Artist Statement
MI-CHEMIN, 2022 – Ongoing. “All life is semiotic and all semiosis is alive. In important ways, then, life an thought are one and the same: life thinks; thoughts are alive.” …… “ Thanks to this living semiotic dynamic, meaning is a constitutive feature of the world and not just something we humans impose on it.” Eduardo Kohn in “How forests think. Towards an anthropology beyond the human.” I have moved with my family to a small village in the Aveyron Valley, south-west of France. In our house I found an old wooden table and a cotton cloth that became my studio. In the barn, digging in the garden or in abandon farms around us I can find a multitude of objects and tools. I accepted them as gifts or clues that now help me navigate a personal journey of reconnection with the land. Our house is immersed in a geography formed by an accumulation of gestures that go back to immemorial time. The river valley, fossils in the earth, caves and rock formations speak of deep geological time and the Earths history. The fields, the ruins, the machines, the objects I found, the medieval architecture of the villages, the cave drawings and archeological sites speak of human presence that go back to an estimated 175.000 years. I find my self in this beautiful landscape at a time of global environmental collapse and deep uncertainty. I fill torn and anxious by the full realization that a lot has already been lost, that time is short and that the future holds no guarantees. We are all living in this in-between space, in-between time, searching for ways to reimagine our connection with our bodies and the world around us. I am guided by feeling, touch, myth, fiction and dreams. I search for meaning that emerges from the living world, the land and the objects that surround us here.
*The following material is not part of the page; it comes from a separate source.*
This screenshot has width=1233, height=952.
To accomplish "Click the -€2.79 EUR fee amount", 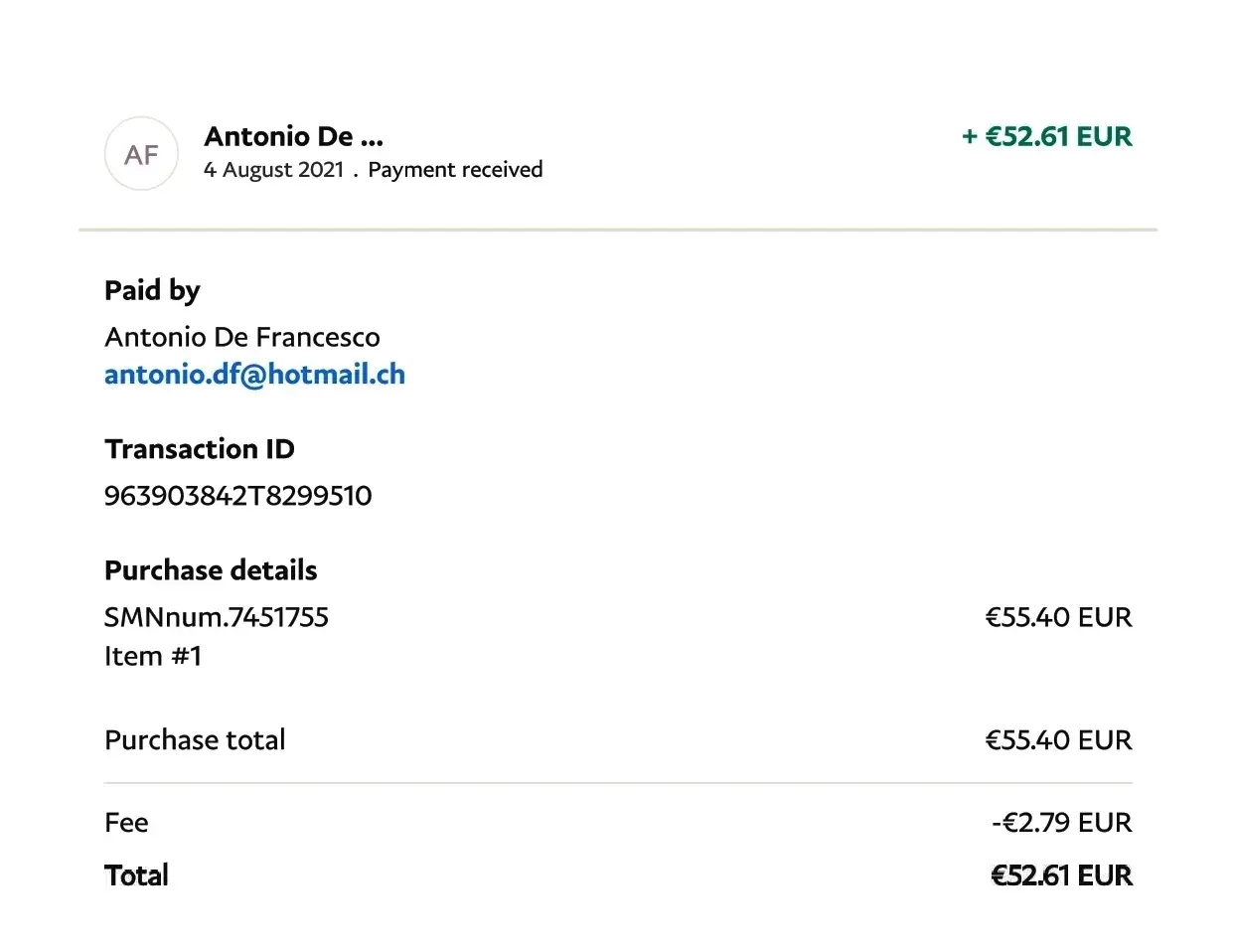I will point(1061,823).
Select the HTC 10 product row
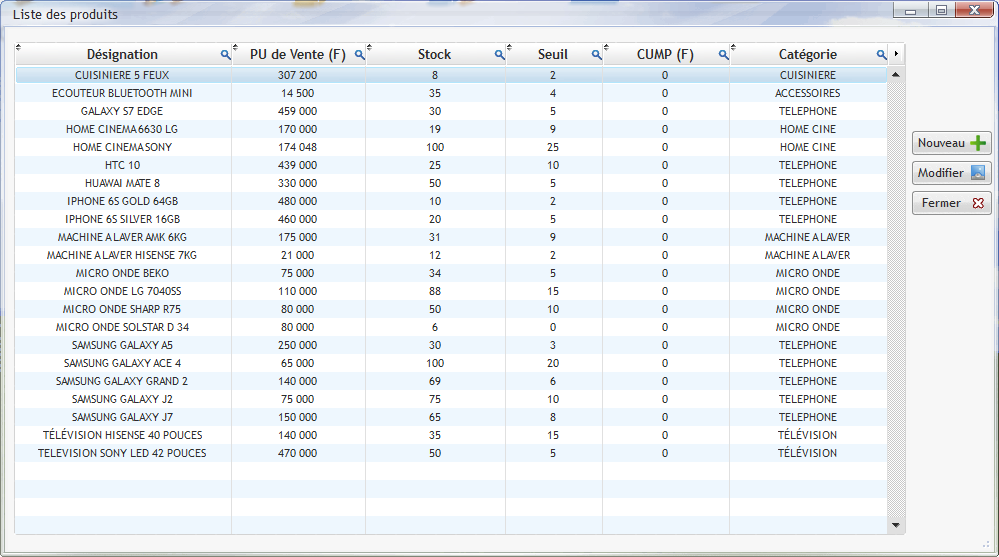Image resolution: width=999 pixels, height=557 pixels. click(122, 165)
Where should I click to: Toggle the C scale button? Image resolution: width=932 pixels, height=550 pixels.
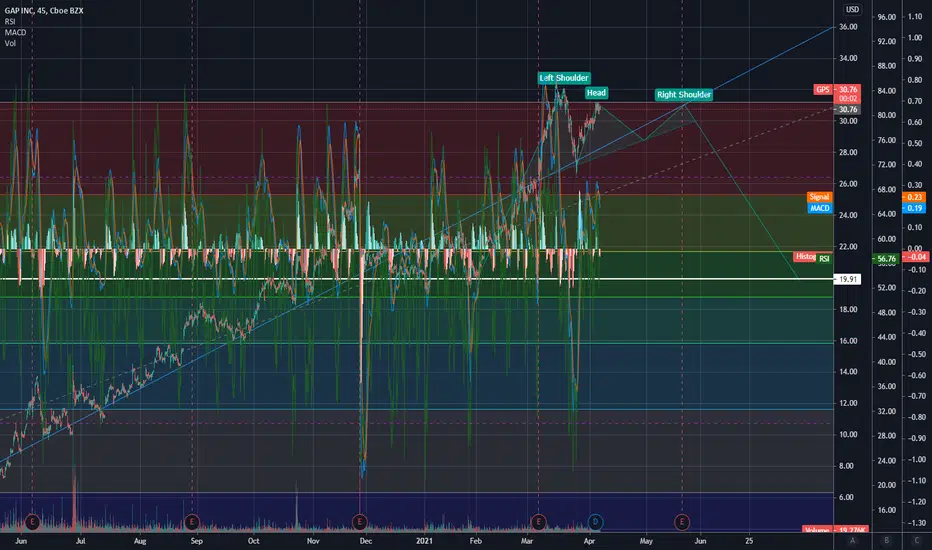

I want to listen, I want to learn, to inhabit this space of unknown and discomfort where boundaries are blurred. I am looking for bridges, imaginative forces that can lead me in the dark.
Bio
b. 1979, São Paulo, Brazil Felipe Russo is a photographer and educator born in, São Paulo, Brazil currently living in France. Russo has a degree in Biology with a major in Landscape Ecology and Conservation. In 2014 he graduated from the limited residency MFA in Photography at the Hartford Art School. For over twelve years Russo worked within cities with an interest on daily objects and architecture exploring the overlap of history, social use and personal memory found in the cities physical structures. His first independent publication Centro was nominated as one of the best photo books of 2014 by Time Magazine. Centro was part of exhibitions in São Paulo, Mumbai, Montevideo, Madrid and Buenos Aires. His body of work Garagem Automatica was presented as a solo exhibition at Casa da Imagem – Museu da Cidade de São Paulo and was part of “Antilogias: o fotográfico no acervo da Pinacoteca de São Paulo” at Pinacoteca do Estado de São Paulo, and TimeSpaceExistence at the Venice Architectural Bienalle in 2018. Garagem Automática was published as a book in 2019 by Bandini Books in France. After tree years in Paris teaching the MFA in Paris College of Art, Felipe is living in a small village in Occitanie, France working at Atelier Talweg a shared studio and art residence space created with his wife a ceramist and bread maker. His works are in public and private collections such as the Museum of the City of São Paulo, Brazil and Maison Européenne de La Photography, France.